- [Record list]:
* * * * * * * * *
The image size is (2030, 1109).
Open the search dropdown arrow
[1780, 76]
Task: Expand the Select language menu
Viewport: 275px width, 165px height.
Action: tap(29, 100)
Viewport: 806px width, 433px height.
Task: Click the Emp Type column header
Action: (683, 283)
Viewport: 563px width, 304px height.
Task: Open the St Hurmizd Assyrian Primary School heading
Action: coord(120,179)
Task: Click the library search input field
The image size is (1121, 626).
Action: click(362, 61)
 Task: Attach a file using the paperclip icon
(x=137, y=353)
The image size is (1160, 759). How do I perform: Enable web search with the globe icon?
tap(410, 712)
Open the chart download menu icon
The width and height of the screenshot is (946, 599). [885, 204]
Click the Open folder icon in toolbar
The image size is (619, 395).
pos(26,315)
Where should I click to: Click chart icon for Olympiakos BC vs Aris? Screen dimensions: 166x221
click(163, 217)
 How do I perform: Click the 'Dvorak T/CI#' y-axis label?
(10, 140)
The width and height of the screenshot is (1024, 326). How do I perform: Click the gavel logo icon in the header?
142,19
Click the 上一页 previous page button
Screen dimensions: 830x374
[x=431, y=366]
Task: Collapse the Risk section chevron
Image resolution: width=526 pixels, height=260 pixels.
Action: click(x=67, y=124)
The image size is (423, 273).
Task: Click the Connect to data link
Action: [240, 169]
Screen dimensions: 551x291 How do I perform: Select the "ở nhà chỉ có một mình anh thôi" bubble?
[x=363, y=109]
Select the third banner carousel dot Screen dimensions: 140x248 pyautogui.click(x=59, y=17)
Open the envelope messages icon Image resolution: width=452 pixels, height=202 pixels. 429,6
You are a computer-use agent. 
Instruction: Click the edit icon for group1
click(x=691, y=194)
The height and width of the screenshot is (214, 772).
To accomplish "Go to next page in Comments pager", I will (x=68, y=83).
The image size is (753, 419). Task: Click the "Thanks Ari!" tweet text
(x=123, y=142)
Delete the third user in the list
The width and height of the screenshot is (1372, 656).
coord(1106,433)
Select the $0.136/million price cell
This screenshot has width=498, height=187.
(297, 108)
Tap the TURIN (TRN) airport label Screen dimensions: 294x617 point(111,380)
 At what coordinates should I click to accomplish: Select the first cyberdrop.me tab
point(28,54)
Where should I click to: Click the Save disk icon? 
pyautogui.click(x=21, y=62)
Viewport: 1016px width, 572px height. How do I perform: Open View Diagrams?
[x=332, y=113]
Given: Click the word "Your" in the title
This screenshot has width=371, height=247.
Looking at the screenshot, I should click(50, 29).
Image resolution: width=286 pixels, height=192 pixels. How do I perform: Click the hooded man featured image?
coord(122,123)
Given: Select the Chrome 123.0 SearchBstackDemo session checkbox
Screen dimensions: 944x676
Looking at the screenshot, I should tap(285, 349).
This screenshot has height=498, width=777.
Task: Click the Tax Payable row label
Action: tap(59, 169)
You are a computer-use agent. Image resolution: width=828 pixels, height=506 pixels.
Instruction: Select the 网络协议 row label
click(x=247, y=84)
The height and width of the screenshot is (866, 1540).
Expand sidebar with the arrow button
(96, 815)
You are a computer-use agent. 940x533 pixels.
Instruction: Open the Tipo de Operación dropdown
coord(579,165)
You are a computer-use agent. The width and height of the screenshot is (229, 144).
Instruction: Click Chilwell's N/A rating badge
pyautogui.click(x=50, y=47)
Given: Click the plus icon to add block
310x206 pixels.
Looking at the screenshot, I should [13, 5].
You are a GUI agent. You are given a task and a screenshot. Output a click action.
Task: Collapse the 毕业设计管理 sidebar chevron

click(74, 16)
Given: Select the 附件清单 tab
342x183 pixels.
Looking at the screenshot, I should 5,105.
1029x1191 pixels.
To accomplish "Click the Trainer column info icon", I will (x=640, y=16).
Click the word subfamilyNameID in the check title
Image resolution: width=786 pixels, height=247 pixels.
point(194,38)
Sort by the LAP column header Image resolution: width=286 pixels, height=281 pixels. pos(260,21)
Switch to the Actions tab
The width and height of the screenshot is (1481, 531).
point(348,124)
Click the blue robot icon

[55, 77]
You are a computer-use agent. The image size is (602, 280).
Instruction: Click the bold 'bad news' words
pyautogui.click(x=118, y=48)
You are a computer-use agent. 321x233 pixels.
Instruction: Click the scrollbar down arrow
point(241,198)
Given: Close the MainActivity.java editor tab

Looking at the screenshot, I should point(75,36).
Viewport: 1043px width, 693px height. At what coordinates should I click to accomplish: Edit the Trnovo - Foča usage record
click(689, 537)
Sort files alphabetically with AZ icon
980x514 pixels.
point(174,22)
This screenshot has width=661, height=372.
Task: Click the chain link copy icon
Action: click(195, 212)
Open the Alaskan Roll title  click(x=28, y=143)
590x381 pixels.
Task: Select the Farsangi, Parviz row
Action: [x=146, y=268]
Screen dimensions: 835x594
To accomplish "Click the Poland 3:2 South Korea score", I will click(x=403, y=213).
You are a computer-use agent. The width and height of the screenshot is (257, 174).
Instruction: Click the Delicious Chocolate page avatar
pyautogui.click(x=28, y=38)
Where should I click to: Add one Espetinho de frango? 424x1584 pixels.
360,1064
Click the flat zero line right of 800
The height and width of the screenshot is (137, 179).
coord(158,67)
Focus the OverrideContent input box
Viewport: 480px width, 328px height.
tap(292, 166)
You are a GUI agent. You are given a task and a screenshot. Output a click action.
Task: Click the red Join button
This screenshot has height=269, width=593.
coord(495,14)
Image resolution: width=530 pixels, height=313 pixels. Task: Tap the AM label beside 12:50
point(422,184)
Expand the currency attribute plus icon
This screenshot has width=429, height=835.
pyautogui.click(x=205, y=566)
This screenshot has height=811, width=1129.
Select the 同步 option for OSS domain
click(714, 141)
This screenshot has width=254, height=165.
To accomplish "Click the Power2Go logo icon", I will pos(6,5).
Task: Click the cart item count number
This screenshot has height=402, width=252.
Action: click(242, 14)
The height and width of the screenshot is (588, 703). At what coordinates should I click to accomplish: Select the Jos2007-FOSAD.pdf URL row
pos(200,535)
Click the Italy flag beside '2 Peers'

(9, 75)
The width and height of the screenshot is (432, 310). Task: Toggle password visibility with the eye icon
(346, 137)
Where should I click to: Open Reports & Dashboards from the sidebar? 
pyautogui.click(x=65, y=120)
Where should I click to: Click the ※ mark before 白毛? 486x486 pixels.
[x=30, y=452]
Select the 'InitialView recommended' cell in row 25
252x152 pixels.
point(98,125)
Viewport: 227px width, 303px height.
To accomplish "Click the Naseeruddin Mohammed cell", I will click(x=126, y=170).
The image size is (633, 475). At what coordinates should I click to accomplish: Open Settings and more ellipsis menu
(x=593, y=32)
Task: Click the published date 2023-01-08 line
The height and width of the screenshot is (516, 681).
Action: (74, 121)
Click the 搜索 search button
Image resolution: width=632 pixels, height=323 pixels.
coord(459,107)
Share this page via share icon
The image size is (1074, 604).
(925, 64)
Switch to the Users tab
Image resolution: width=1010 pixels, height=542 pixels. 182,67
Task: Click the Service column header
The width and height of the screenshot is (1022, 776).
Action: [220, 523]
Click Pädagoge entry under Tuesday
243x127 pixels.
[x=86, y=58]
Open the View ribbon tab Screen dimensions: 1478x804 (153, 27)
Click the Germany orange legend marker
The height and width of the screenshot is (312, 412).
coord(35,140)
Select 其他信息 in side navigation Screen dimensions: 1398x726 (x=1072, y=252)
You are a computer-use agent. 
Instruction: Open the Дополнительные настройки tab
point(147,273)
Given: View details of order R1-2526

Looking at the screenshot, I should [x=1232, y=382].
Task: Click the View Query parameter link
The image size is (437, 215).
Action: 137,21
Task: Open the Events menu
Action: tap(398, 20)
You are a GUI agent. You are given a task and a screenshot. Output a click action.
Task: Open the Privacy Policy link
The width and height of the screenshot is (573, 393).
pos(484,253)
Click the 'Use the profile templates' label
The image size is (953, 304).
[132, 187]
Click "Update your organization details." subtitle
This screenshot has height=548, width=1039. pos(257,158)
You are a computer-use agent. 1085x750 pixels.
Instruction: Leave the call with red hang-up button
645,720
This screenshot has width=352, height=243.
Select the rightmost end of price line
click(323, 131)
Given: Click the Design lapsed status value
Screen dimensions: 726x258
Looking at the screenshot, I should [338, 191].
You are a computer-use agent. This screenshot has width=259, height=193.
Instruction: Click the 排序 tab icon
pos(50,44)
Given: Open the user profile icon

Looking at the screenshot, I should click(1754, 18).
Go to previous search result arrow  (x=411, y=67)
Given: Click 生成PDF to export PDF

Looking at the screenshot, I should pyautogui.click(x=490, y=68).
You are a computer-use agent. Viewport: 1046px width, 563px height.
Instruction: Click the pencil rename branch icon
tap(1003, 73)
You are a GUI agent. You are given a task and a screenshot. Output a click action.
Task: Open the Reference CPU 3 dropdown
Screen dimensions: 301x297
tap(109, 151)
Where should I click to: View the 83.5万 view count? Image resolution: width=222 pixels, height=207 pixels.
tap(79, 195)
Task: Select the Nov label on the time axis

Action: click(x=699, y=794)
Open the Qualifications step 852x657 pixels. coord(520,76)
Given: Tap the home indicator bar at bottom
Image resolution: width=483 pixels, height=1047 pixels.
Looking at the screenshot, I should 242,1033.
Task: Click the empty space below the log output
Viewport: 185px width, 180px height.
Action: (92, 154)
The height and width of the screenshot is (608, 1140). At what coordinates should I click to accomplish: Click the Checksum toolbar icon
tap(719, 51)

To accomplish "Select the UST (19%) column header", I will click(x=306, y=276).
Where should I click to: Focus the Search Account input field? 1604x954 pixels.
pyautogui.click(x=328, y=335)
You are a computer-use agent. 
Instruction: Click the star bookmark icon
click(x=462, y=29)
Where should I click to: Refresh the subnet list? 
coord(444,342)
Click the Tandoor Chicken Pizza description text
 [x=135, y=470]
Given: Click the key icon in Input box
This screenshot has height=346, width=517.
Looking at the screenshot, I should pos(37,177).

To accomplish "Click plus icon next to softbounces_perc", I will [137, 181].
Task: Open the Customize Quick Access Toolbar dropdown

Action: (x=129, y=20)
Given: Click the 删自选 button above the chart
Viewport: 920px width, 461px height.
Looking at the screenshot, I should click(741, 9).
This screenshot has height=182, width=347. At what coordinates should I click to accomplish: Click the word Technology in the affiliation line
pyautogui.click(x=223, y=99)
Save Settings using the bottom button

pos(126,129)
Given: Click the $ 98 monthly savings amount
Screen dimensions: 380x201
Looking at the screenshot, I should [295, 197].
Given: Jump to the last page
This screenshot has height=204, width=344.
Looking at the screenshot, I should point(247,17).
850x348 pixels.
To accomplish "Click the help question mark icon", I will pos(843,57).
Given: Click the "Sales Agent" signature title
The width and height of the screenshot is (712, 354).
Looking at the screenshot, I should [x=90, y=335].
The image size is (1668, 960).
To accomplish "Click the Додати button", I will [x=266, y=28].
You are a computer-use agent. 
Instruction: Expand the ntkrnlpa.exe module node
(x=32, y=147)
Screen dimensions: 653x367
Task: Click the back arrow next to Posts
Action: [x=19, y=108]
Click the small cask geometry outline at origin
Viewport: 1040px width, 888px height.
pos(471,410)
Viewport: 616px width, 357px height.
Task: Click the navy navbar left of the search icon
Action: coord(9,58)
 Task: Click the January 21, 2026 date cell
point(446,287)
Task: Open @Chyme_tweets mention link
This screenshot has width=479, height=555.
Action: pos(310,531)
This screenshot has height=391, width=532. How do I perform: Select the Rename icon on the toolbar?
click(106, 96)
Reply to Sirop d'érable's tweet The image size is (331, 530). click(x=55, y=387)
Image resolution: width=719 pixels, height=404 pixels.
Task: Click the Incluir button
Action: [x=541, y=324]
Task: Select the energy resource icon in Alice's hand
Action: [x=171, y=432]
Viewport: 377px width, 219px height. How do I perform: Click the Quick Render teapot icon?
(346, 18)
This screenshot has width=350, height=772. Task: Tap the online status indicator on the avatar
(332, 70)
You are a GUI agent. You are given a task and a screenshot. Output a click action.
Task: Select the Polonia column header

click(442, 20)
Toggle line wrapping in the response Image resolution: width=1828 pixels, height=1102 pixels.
* * * * * * * * *
- [Set exercise]: Retype the listing without any change, from the line with "Tap the TURIN" through the line with "Looking at the screenshot, I should [13, 5].", both of those lines included.

- [Task solution]:
Tap the TURIN (TRN) airport label Screen dimensions: 294x617 point(111,380)
 At what coordinates should I click to accomplish: Select the first cyberdrop.me tab
point(28,54)
Where should I click to: Click the Save disk icon? 
pyautogui.click(x=21, y=62)
Viewport: 1016px width, 572px height. How do I perform: Open View Diagrams?
[x=332, y=113]
Given: Click the word "Your" in the title
This screenshot has width=371, height=247.
Looking at the screenshot, I should click(50, 29).
Image resolution: width=286 pixels, height=192 pixels. How do I perform: Click the hooded man featured image?
coord(122,123)
Given: Select the Chrome 123.0 SearchBstackDemo session checkbox
Screen dimensions: 944x676
Looking at the screenshot, I should tap(285, 349).
This screenshot has height=498, width=777.
Task: Click the Tax Payable row label
Action: tap(59, 169)
You are a computer-use agent. Image resolution: width=828 pixels, height=506 pixels.
Instruction: Select the 网络协议 row label
click(x=247, y=84)
The height and width of the screenshot is (866, 1540).
Expand sidebar with the arrow button
(96, 815)
You are a computer-use agent. 940x533 pixels.
Instruction: Open the Tipo de Operación dropdown
coord(579,165)
You are a computer-use agent. The width and height of the screenshot is (229, 144).
Instruction: Click Chilwell's N/A rating badge
pyautogui.click(x=50, y=47)
Given: Click the plus icon to add block
310x206 pixels.
Looking at the screenshot, I should [13, 5].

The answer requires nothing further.